▸ Tasks to carry out:
• 1. In the poll article below, what factors does the text link to the January 2026 shift toward Biden? Answer in one to three sentences.
• 2. Using the poll article below, decide whether each statement agrees with the text. Answer yes or no for each, and quote the deciding words of the text exactly.
(a) The Harvard CAPS/Harris Poll surveyed 2,000 registered voters.
(b) In December 2025, a majority said Trump was doing a worse job than Biden had.
(c) In retrospect, Biden is viewed favorably by more respondents than view him unfavorably.
-- begin Selected excerpt --
A recent national poll has revealed a striking shift in American public opinion: a slim majority now believes that former President Joe Biden outperformed President Donald Trump during their respective terms in office. The finding, drawn from the latest Harvard CAPS/Harris Poll conducted in late January 2026 among 2,000 registered voters, indicates that 51 percent of respondents view Trump as doing a worse job than Biden did, compared with 49 percent who say Trump is performing better. This marks a notable reversal from just one month earlier, when a majority favored Trump’s performance over Biden’s, and a dramatic swing from early 2025 surveys that showed Trump ahead by double digits.

A Narrow but Meaningful Reversal in Retrospective Judgments
The question posed in the Harvard-Harris survey was straightforward: whether Trump is doing a better or worse job as president than Biden did. The results highlight how quickly perceptions can evolve in a polarized political environment. In February 2025, shortly after Trump’s second inauguration, 58 percent of respondents said he was outperforming his predecessor. By December 2025, that figure had softened to 53 percent saying Trump was faring better. The January 2026 poll flipped the balance entirely, with the edge now going to Biden’s record by a two-point margin.
This shift appears tied to several converging factors. A separate finding in the same survey showed 53 percent of voters believing the economy is worse off under Trump than it was under Biden — a three-point drop from the previous month for Trump’s comparative standing on economic stewardship. Independents, in particular, have grown more skeptical, with nearly six in ten in some breakdowns viewing current conditions less favorably than those during the Biden years. Both men remain unpopular overall: Trump is viewed unfavorably by eight points more respondents than favorably, while Biden sits ten points underwater in retrospective favorability.
-- end Selected excerpt --
-- begin Data entries --
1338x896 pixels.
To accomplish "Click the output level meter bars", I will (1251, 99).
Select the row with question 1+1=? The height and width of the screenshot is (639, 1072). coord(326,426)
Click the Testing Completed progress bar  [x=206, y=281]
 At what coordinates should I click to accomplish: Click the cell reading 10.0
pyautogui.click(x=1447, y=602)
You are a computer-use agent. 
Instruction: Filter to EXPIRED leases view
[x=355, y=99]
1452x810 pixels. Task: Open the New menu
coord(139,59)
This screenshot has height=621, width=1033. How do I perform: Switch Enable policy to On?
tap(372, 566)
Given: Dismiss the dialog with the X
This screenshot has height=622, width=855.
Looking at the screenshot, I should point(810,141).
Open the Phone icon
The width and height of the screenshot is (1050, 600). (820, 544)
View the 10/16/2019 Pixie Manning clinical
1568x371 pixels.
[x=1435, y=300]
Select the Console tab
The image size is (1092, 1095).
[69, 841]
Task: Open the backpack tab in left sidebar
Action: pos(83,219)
-- end Data entries --
▸ Full solutions:
• 1. The article links the shift to views of the economy: 53 percent of voters in the same survey said the economy is worse off under Trump than it was under Biden, a three-point drop from the previous month for Trump. It also points to independents growing more skeptical, with nearly six in ten in some breakdowns seeing current conditions less favorably than during the Biden years.

• 2.
(a) Yes: "conducted in late January 2026 among 2,000 registered voters"
(b) No: "By December 2025, that figure had softened to 53 percent saying Trump was faring better."
(c) No: "Biden sits ten points underwater in retrospective favorability"